**Task directions**. Please return the material exactly; leave no entry out.

*** Opening of Input data ***

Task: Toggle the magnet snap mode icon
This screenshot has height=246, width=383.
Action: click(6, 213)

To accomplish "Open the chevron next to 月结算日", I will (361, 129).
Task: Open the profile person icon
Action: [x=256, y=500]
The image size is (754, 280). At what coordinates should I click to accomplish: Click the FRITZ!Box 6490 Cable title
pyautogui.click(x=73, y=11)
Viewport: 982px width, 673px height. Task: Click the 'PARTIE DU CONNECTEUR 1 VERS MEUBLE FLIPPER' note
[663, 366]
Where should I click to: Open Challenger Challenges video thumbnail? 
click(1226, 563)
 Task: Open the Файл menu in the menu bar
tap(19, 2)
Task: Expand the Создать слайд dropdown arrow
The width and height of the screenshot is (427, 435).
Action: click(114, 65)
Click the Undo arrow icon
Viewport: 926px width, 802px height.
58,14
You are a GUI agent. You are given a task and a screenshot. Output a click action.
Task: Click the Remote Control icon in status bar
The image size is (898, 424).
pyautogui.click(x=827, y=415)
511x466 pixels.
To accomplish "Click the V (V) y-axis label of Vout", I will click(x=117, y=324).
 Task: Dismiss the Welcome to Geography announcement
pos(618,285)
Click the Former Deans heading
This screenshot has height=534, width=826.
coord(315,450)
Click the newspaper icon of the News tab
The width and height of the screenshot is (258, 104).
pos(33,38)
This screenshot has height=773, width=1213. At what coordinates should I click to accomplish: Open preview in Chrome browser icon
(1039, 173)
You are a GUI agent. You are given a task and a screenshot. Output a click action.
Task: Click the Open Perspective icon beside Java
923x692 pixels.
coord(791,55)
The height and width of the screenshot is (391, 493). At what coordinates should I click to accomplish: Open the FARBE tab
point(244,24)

*** Close of Input data ***

**Response below**.
Task: Toggle the magnet snap mode icon
This screenshot has height=246, width=383.
Action: click(6, 213)

To accomplish "Open the chevron next to 月结算日", I will (361, 129).
Task: Open the profile person icon
Action: [x=256, y=500]
The image size is (754, 280). At what coordinates should I click to accomplish: Click the FRITZ!Box 6490 Cable title
pyautogui.click(x=73, y=11)
Viewport: 982px width, 673px height. Task: Click the 'PARTIE DU CONNECTEUR 1 VERS MEUBLE FLIPPER' note
[663, 366]
Where should I click to: Open Challenger Challenges video thumbnail? 
click(1226, 563)
 Task: Open the Файл menu in the menu bar
tap(19, 2)
Task: Expand the Создать слайд dropdown arrow
The width and height of the screenshot is (427, 435).
Action: click(114, 65)
Click the Undo arrow icon
Viewport: 926px width, 802px height.
58,14
You are a GUI agent. You are given a task and a screenshot. Output a click action.
Task: Click the Remote Control icon in status bar
The image size is (898, 424).
pyautogui.click(x=827, y=415)
511x466 pixels.
To accomplish "Click the V (V) y-axis label of Vout", I will click(x=117, y=324).
 Task: Dismiss the Welcome to Geography announcement
pos(618,285)
Click the Former Deans heading
This screenshot has height=534, width=826.
coord(315,450)
Click the newspaper icon of the News tab
The width and height of the screenshot is (258, 104).
pos(33,38)
This screenshot has height=773, width=1213. At what coordinates should I click to accomplish: Open preview in Chrome browser icon
(1039, 173)
You are a GUI agent. You are given a task and a screenshot. Output a click action.
Task: Click the Open Perspective icon beside Java
923x692 pixels.
coord(791,55)
The height and width of the screenshot is (391, 493). At what coordinates should I click to accomplish: Open the FARBE tab
point(244,24)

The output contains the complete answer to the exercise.